Écrit par : Jean-Joseph Rivouchy 
Date : 01/02/2024

Vous prenez régulièrement l’Eurostar depuis Londres pour rejoindre votre petite amie à Paris, vous vous rendez tous les ans à Bologne pour présenter vos nouveautés au salon du livre jeunesse, vous ne manquez jamais l’Oktoberfest à Munich, vous rendez visite à vos parents à Stockholm trois fois par an, bref, vous êtes un habitué du passage des frontières de l’espace Schengen ! Une nouvelle procédure de contrôle va être mise en place dans les mois qui viennent, on vous explique tout sur ce qui va changer !

Qu’est-ce que l’EES ? Quand entrera-t-il en application ?

L’EES (Entry/Exit System en anglais) est un système informatique européen qui sera prochainement mis en place aux frontières de l’espace Schengen. Il est destiné à enregistrer de manière automatique les entrées et sorties des voyageurs dans l’espace européen et à disposer d’informations centralisées, précises, fiables et sûres sur les passages aux frontières et le séjour des ressortissants de pays tiers dans les pays utilisant le système. 

Il s’appuie sur deux piliers : l’automatisation (partielle, il demeurera toujours un contrôle humain) du franchissement des frontières et la constitution d’une base de données répertoriant à la fois des informations sur les voyageurs ainsi que sur leurs mouvements vers et depuis les pays utilisant l’EES. 

Il concerne exclusivement les ressortissants des pays tiers voyageant pour un court séjour

L’entrée en fonction du système EES est prévue entre la fin 2024 et le début 2025.

Qui est concerné ? Qui ne l’est pas ?

L’EES s’applique aux ressortissants de pays tiers voyageant pour un court séjour dans un pays européen utilisant l’EES. 
Soit pour ceux qui possèdent un visa court séjour, soit pour ceux qui n’en ont pas besoin, dans les deux cas pour un séjour de moins de 90 jours sur une période de 180 jours. 

L’EES ne s’applique pas aux ressortissants : 

  • des pays européens utilisant l’EES, ainsi qu’à ceux de la Croatie, de Chypre et de l’Irlande. 
  • de pays tiers qui sont titulaires d’une carte de séjour et membres de la famille (conjoint, enfant) d’un ressortissant de l’UE. 
  • de pays tiers qui sont titulaires d’une carte de séjour ou d’un titre de séjour et membres de la famille d’un ressortissant de pays tiers qui peut voyager dans toute l’Europe comme un citoyen de l’UE, soit parce qu’il possède une carte de résidant soit du fait d’accords entre son pays et le pays européen dans lequel il réside. 
  • de pays tiers se rendant en Europe à des fins de recherche, d’études, de formation courte ou de stage, de volontariat, de programmes d’échange d’élèves ou de projets éducatifs, culturels et au pair. 
  • de pays tiers titulaires d’un titre de séjour ou d’un visa long séjour. 
  • d’Andorre, de Monaco et de Saint-Marin, ainsi qu’aux titulaires d’un passeport délivré par l’État de la Cité du Vatican ou le Saint-Siège. 
  • de pays tiers exemptés des contrôles aux frontières ou qui bénéficient de certains privilèges en ce qui concerne les contrôles aux frontières (tels les travailleurs frontaliers, par exemple). 
  • de pays tiers membres d’équipage des trains de voyageurs et de marchandises en correspondance internationale. 
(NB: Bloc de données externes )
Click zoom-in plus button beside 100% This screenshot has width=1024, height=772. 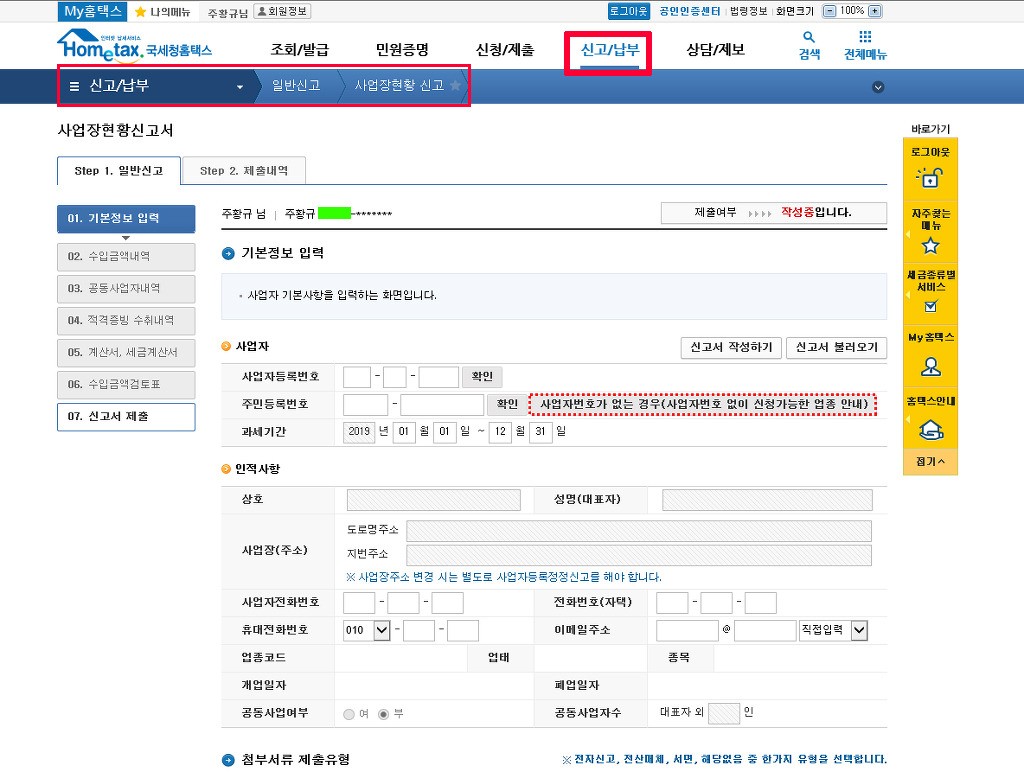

Les situations étant multiples et parfois très spécifiques, il est conseillé de se renseigner auprès des services consulaires de votre pays d’entrée et/ou de destination principale s’il utilise l’EES.

Quels pays utilisent l’EES ?

Les pays qui utilisent l’EES sont : l’Allemagne, l’Autriche, la Belgique, la Bulgarie, la Croatie, le Danemark, l’Espagne, l’Estonie, la Finlande, la France, la Grèce, la Hongrie, l’Islande, l’Italie, la Lettonie, le Liechtenstein, la Lituanie, le Luxembourg, Malte, la Norvège, les Pays-Bas, la Pologne, le Portugal, la République tchèque, la Roumanie, la Slovaquie, la Slovénie, la Suède et la Suisse.

Attention aux règles spécifiques si vous voyagez en Bulgarie ou en Roumanie !

La Bulgarie et la Roumanie ne délivrent pas encore de visas Schengen, mais les deux pays utilisent l’EES. Par conséquent, lorsque vous prévoyez de voyager en Bulgarie et en Roumanie, il y a des règles spécifiques que vous devez prendre en compte. 

  • Si vous n’avez pas besoin d’un visa pour voyager en Bulgarie ou en Roumanie, la durée de votre séjour dans ces deux pays sera prise en compte lors du calcul de la limite globale autorisée pour un court séjour, soit 90 jours sur une période de 180 jours. 
  • Si vous avez besoin d’un visa pour voyager en Bulgarie ou en Roumanie deux situations sont possibles :
    • Vous possédez un visa Schengen court séjour et envisagez de voyager dans ces deux pays. Dans ce cas, la durée de votre de votre séjour ne sera pas décomptée du nombre de jours où vous êtes autorisé par le visa Schengen à séjourner dans l’espace Schengen. Attention toutefois ! Le temps passé en Bulgarie et en Roumanie sera pris en compte lors du contrôle du respect de la limite globale de 90 jours sur une période de 180 jours. 
    • Vous possédez un visa national de court séjour délivré par la Bulgarie ou la Roumanie. Ce visa sera valable pour entrer dans ces deux pays, mais pas dans l’espace Schengen. La durée de votre séjour autorisée par ce visa comptera sur le territoire de ces pays. Le temps passé en Bulgarie et en Roumanie comptera lors du contrôle du respect de la limite globale de 90 jours sur une période de 180 jours si vous envisagez de voyager dans un pays de l’espace Schengen utilisant l’EES en étant titulaire d’un visa Schengen court séjour. 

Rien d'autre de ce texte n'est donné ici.